С тех пор, если верить преданию, рук прокаженным он больше не целовал. Он пошел дальше – не только «жил среди них и смиренно прислуживал им», но «стал он другом и товарищем прокаженных» (там же). Его общество теперь составляли те, от кого еще недавно он брезгливо воротил нос, и Франциск ценил свой новый «круг» гораздо больше, чем беззаботную прежнюю компанию. Изуродованные болезнью, отверженные людьми, прокаженные не только будили в нем сострадание, но и учили видеть истинную цену земных благ.
Внутренняя перемена
Со временем станет ясно, что встреча с прокаженным, по сути, определила всю дальнейшую судьбу Ассизского Бедняка.
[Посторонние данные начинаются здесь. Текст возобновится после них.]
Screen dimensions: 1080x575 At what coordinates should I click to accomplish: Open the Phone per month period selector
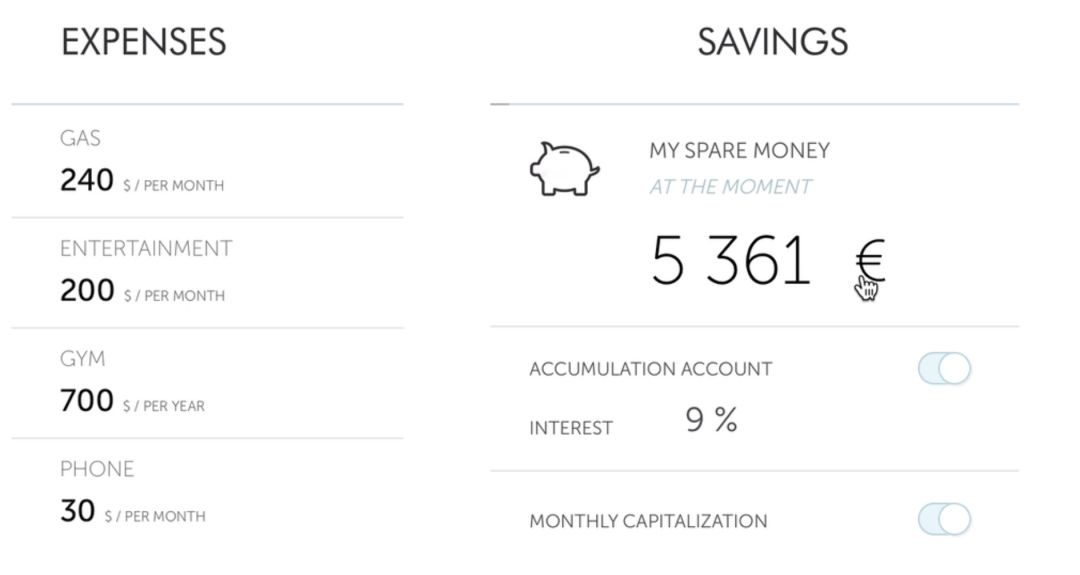155,516
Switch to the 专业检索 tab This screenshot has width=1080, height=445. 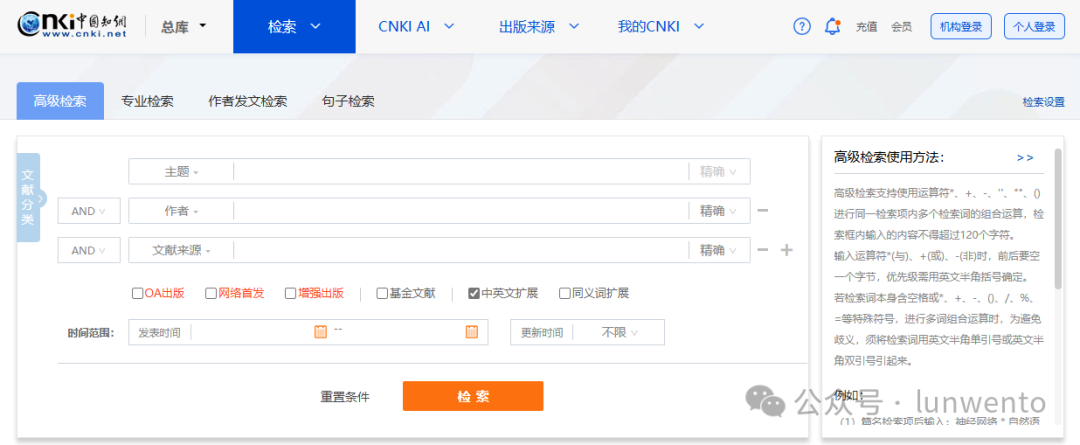pos(147,101)
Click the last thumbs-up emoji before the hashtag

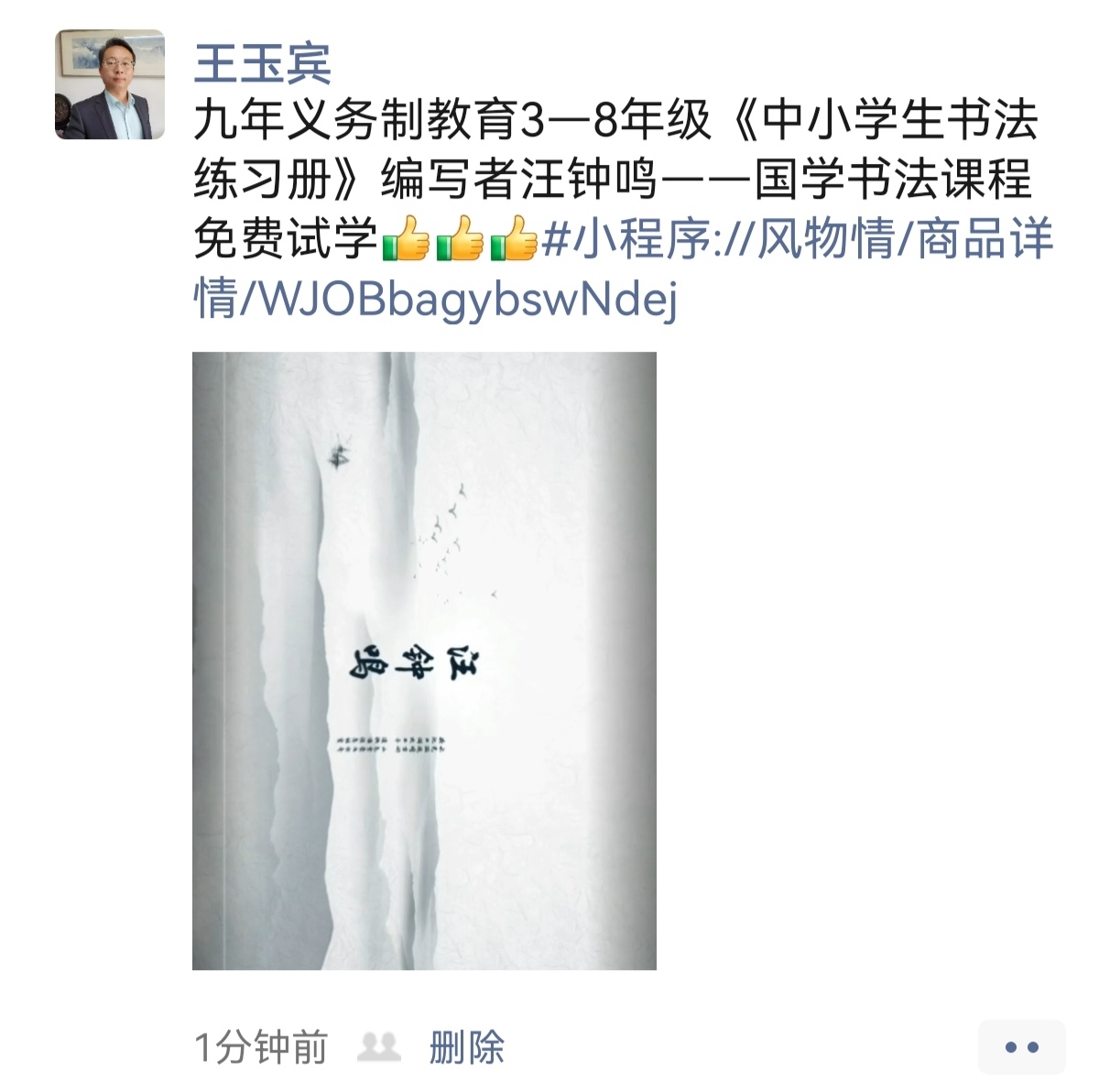click(x=514, y=239)
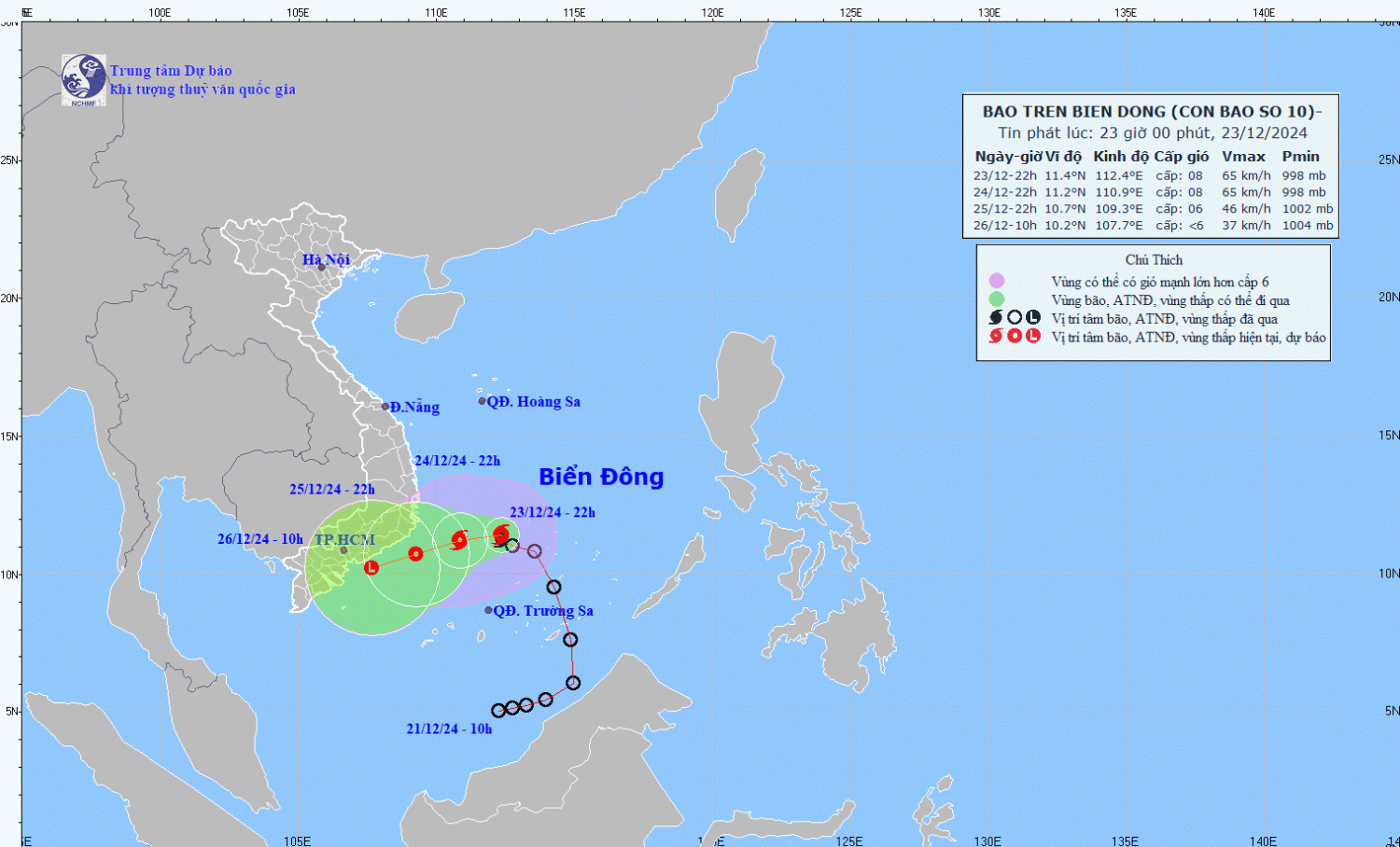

В его прежней жизни и мечтах больным проказой места не было. В мире, к которому он стремился, не было места страданию и бедам, боли, бессилию, уродству, – словом, всему тому, о чем своей пугающей наружностью напоминали эти люди. Состоятельный, одаренный юноша хотел только одного – жить ярко и безбедно. Но теперь, когда Франциск ступил на новый, с недавних пор такой желанный для него путь отвержения себя, самоограничения и «благих неудач», оказалось, что все, к чему он стремился, у него уже есть. Он познал невиданную доселе сладость, которую не может даровать ничто земное.
Свобода от «я»
Молодой Бернардоне больше всего мечтал прославиться. Господь исполнил его мечту, но совсем не так, как это представлялось Франциску. Юношей он грезил о подвигах на поле брани; ему же была дарована радость самой трудной из побед – победы над собой. Чтобы разбудить в молодом эгоцентрике, чрезмерно привязанном к земным утехам и себе любимому, пылкого альтруиста, ищущего только славы Царства и любви к ближним, Бог посылает ему прокаженного – и тем самым «сокрушает сердце»! Когда Франциск поклонялся и служил себе, прокаженные его отпугивали и раздражали. Теперь же они стали желанны, нужны, стали его «королями» и наставниками», помогавшими приблизиться к Тому, Кто уподобился беспомощным и гонимым.
Размышления годы спустя
О том, как переменила его встреча с прокаженным, Франциск расскажет в «Завещании», продиктованном под конец жизни. Он отчетливо осознавал, в чем выразилось его обращение – «… то, что казалось мне горьким, стало сладостью для души моей и тела» (Завещание, 3) – и почему это произошло: «Господь Сам привел меня к ним (прокаженным), и я им служил» (Завещание, 2). Франциск прекрасно понимал, Кому он обязан произошедшей с ним переменой. По своей воле он никогда не пошел бы к прокаженным. Добрый, впечатлительный юноша, конечно, жалел несчастных, но жить среди них – это был слишком трудный, слишком горький опыт. Своими силами переступить границу «светской благотворительности» Франциск не мог – и вряд ли бы осмелился, если бы сам прежде не познал милость Божию.